« Je pensais que pour cette soirée il y aurait eu une tolérance », s'est défendu le prévenu. (Illustration P. Lapoirie) Illustration Archives NM

Le supporter qui avait allumé une fusée échappe à la prison

L'opposition à un jugement du tribunal correctionnel du 28 novembre 2017 pour infraction à la législation sur les armes de catégorie C, un fumigène en l'occurrence, a permis à son auteur d'éviter une peine de huit jours de prison ferme

L'opposition à un jugement du tribunal correctionnel du 28 novembre 2017 pour infraction à la législation sur les armes de catégorie C, un fumigène en l'occurrence, a permis à son auteur d'éviter une peine de huit jours de prison ferme.

Absent à l'audience à l'époque, il a voulu expliquer son geste, mardi, devant les juges. Il a finalement écopé d'une amende de 300 euros. Retour à la soirée où avait lieu le match Monaco- Saint-Étienne, au stade Louis-II. Vers 19 h 50, au moment où les supporters se regroupent avant la rencontre, les policiers repèrent trois individus avec des fumigènes dans le cortège des "Ultras".

"Vous faisiez partie des heureux destinataires ?"

Ils sont aussitôt interpellés et conduits dans les locaux de la Sûreté publique. Dans le petit groupe, un intérimaire monégasque de 23 ans s'est particulièrement fait remarquer : il a allumé une fusée…

"Vous savez bien que ce genre d'engin est interdit dans les enceintes sportives, rappelle le président Jérôme Fougeras Lavergnolle, pour des raisons de sécurité !" 

Le prévenu raconte avoir cédé machinalement à une distribution générale de fumigène…

" Donc vous faisiez partie des heureux destinataires ?", présume le magistrat. "Oui, je reconnais l'avoir allumé, car je pensais que pour cette soirée il y aurait eu une tolérance, estime l'intéressé. C'était un moment festif et j'étais en compagnie de deux amis !"

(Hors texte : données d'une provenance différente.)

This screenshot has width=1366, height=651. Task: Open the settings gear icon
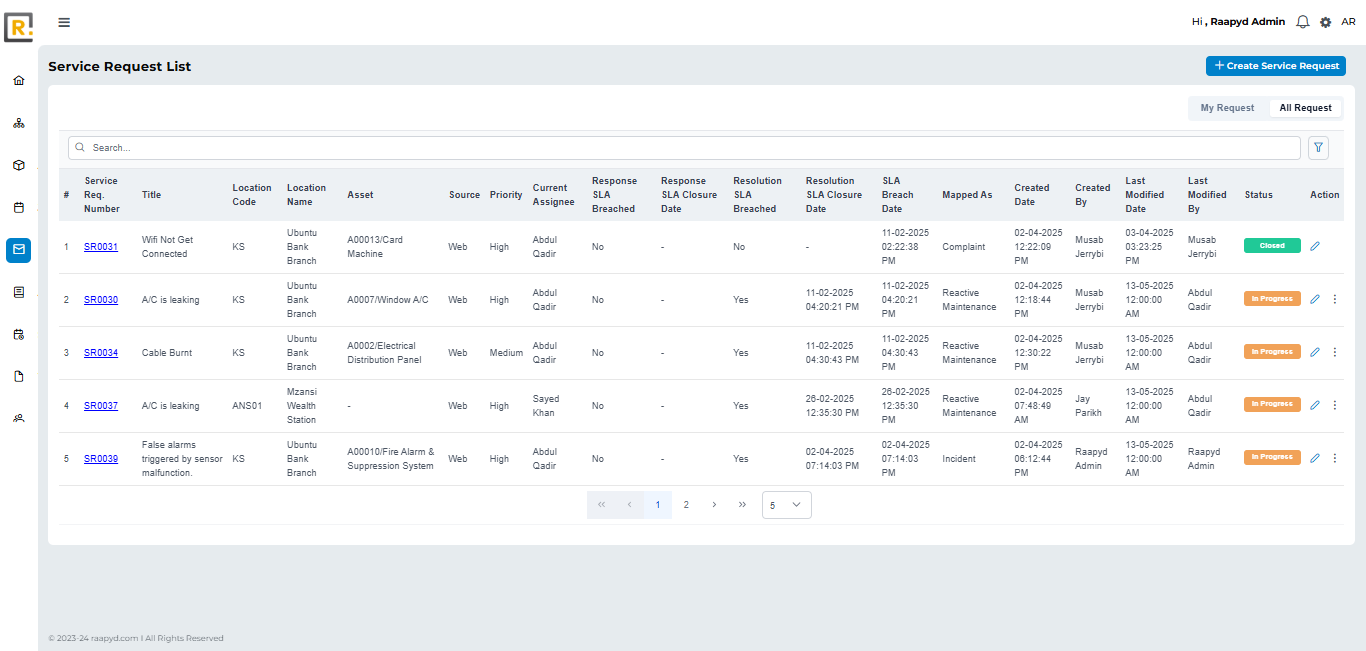[x=1325, y=21]
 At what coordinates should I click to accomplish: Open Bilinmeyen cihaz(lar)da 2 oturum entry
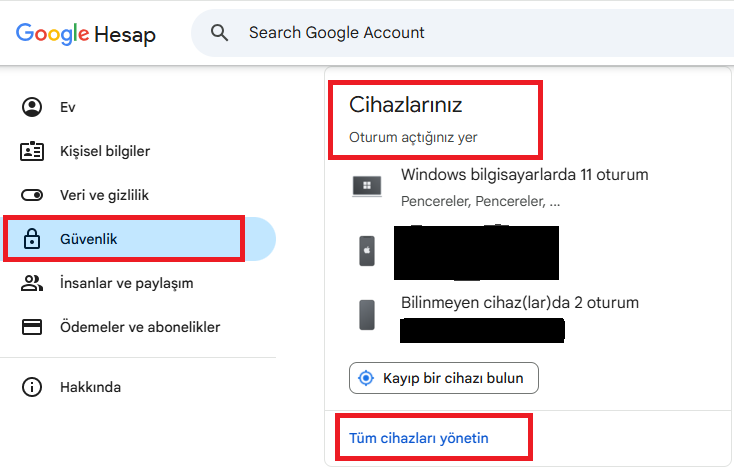(x=519, y=303)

Petite moue du président dès la consultation du casier judiciaire assez fourni du jeune homme. "Ce n'est pas mal : vols, outrages, abus de confiance, violences volontaires…"

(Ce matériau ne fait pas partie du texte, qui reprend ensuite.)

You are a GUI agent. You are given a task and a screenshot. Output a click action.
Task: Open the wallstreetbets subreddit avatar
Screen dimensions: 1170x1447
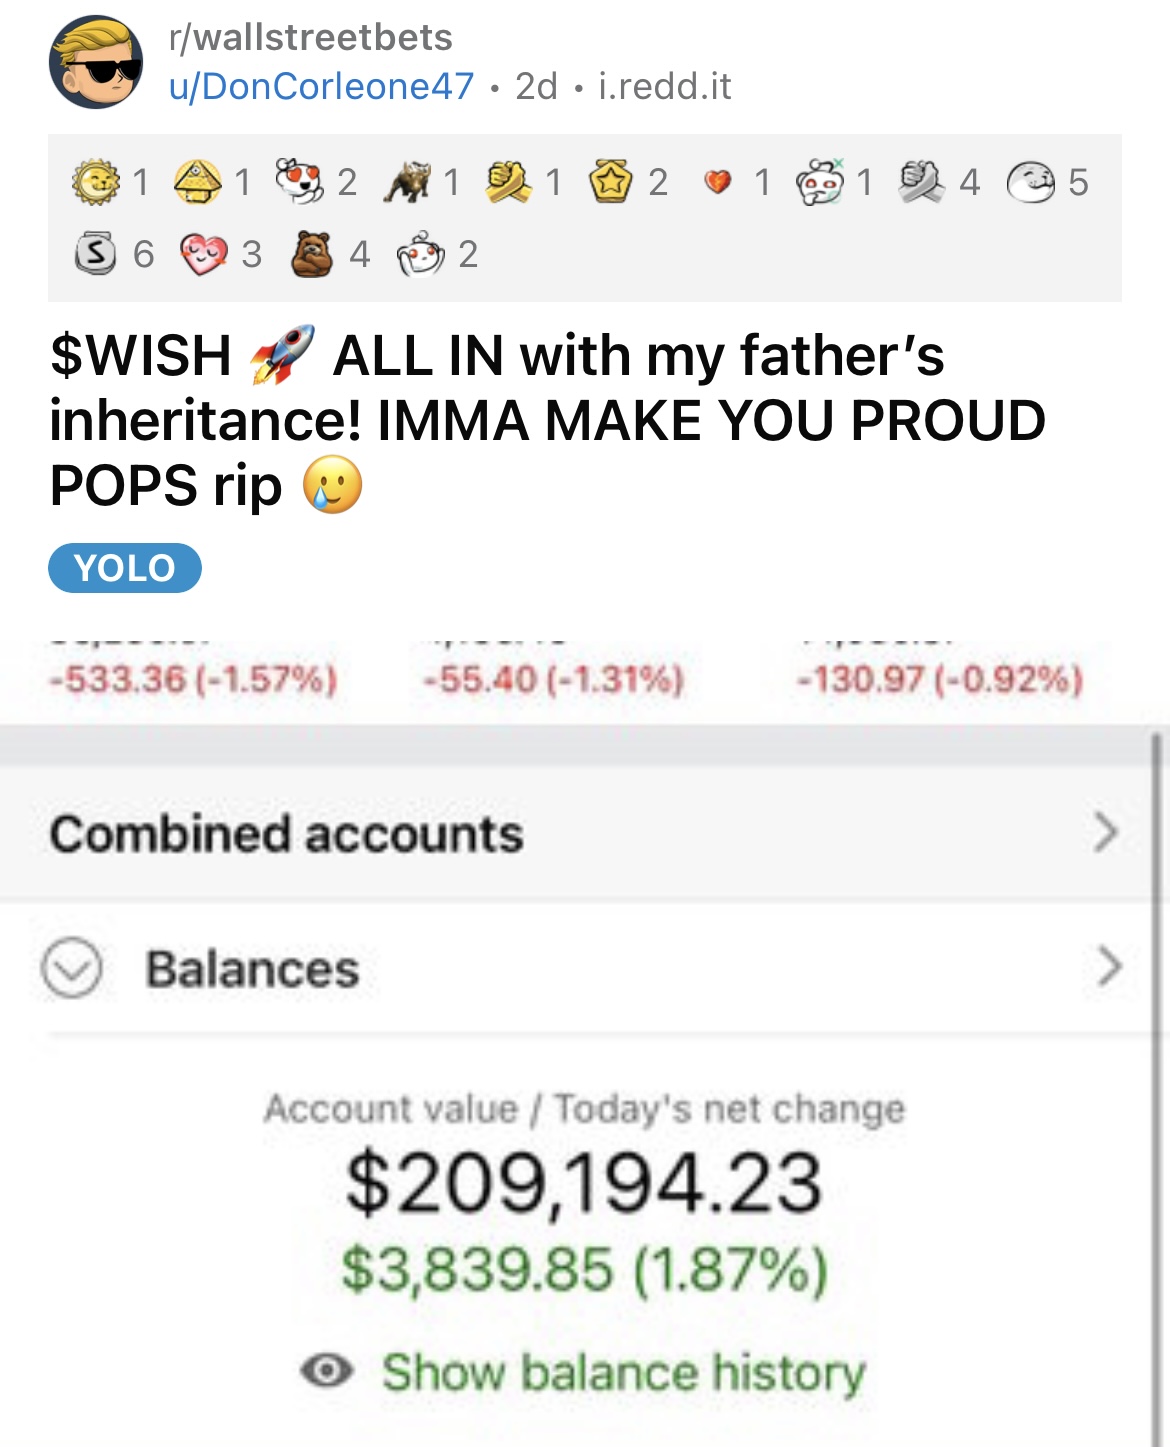coord(95,62)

"Les jours de fêtes ne doivent pas être un prétexte à se promener en Principauté avec des objets dangereux, insiste avec force le procureur Alexia Brianti. Pareil produit inflammable peut blesser grièvement. J'espère que le prévenu appréciera dorénavant les graves conséquences éventuellement engendrées par de tels actes."

« Pas judicieux de le renvoyer
en prison »

Au moment de requérir la sanction pénale, la représentante du parquet estime qu'elle doit  "tenir compte du casier. Toutefois, aujourd'hui ce Monsieur comparait et il travaille. Ce ne serait pas judicieux de le renvoyer en prison. Mais le montant de l'amende avec sursis doit être conséquent : de 800 euros à 1 000 euros !"

Après en avoir délibéré, le tribunal optera pour une amende de 300 euros ferme. En revanche, les deux autres prévenus, absents à cette audience, voir leurs peines précédentes confirmées : deux amendes respectives de 150 euros et 300 euros.